▸ **Stored items**:
● ● ●

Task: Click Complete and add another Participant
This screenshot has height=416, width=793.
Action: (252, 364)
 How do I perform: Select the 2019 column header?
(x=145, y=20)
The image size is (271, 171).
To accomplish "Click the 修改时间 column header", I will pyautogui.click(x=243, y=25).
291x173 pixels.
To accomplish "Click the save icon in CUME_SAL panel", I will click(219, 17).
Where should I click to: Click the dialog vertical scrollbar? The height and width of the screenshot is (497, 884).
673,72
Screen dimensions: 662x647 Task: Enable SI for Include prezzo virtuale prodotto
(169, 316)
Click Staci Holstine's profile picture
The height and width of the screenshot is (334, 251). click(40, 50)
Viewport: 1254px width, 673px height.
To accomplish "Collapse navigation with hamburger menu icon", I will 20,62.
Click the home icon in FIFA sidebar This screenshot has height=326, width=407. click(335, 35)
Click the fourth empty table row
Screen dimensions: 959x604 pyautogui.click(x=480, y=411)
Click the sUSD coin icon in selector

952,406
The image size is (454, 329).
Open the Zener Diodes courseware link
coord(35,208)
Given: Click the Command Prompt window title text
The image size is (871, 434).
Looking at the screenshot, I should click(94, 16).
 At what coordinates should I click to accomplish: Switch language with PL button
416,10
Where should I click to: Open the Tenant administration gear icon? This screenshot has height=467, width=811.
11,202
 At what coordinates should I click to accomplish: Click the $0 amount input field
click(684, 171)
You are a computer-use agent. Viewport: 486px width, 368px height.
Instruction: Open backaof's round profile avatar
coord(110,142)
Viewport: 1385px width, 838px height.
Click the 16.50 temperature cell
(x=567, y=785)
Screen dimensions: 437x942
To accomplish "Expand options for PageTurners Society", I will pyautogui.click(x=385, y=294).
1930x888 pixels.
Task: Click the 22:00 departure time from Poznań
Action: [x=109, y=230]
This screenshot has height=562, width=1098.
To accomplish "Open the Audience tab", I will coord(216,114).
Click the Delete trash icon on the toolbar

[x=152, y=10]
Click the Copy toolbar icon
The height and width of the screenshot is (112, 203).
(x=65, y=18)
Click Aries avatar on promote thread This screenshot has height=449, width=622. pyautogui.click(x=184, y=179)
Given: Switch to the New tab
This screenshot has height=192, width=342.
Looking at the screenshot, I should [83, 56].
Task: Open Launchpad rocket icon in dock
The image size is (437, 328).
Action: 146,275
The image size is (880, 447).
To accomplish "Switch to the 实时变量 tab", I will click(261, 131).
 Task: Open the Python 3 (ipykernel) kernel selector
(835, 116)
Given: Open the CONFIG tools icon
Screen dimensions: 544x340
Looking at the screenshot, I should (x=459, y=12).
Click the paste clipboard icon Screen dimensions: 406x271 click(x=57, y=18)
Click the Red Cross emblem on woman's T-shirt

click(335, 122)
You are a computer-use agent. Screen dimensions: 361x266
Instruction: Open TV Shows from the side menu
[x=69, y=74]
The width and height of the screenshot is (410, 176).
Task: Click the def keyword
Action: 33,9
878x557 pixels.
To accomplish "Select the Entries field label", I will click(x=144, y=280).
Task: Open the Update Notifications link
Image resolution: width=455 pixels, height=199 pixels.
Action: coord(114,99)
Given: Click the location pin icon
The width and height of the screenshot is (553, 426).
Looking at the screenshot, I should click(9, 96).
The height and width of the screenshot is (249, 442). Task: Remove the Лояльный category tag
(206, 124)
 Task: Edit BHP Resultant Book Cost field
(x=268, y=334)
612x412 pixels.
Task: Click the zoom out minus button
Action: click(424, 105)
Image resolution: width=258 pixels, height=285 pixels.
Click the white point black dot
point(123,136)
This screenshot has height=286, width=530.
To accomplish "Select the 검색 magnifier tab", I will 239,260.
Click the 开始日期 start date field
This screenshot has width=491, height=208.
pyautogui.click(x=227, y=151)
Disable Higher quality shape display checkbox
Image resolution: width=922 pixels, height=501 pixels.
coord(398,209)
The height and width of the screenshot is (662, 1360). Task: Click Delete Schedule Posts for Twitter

● ● ●

▸ **What you are asked to do**:
All lines from the one containing "Screen dimensions: 544x340" to the end of the records are to be duplicated exactly, and no other lines are to be given.

▸ **Response**:
Screen dimensions: 544x340
Looking at the screenshot, I should (x=459, y=12).
Click the paste clipboard icon Screen dimensions: 406x271 click(x=57, y=18)
Click the Red Cross emblem on woman's T-shirt

click(335, 122)
You are a computer-use agent. Screen dimensions: 361x266
Instruction: Open TV Shows from the side menu
[x=69, y=74]
The width and height of the screenshot is (410, 176).
Task: Click the def keyword
Action: 33,9
878x557 pixels.
To accomplish "Select the Entries field label", I will click(x=144, y=280).
Task: Open the Update Notifications link
Image resolution: width=455 pixels, height=199 pixels.
Action: coord(114,99)
Given: Click the location pin icon
The width and height of the screenshot is (553, 426).
Looking at the screenshot, I should click(9, 96).
The height and width of the screenshot is (249, 442). Task: Remove the Лояльный category tag
(206, 124)
 Task: Edit BHP Resultant Book Cost field
(x=268, y=334)
612x412 pixels.
Task: Click the zoom out minus button
Action: click(424, 105)
Image resolution: width=258 pixels, height=285 pixels.
Click the white point black dot
point(123,136)
This screenshot has height=286, width=530.
To accomplish "Select the 검색 magnifier tab", I will 239,260.
Click the 开始日期 start date field
This screenshot has width=491, height=208.
pyautogui.click(x=227, y=151)
Disable Higher quality shape display checkbox
Image resolution: width=922 pixels, height=501 pixels.
coord(398,209)
The height and width of the screenshot is (662, 1360). Task: Click Delete Schedule Posts for Twitter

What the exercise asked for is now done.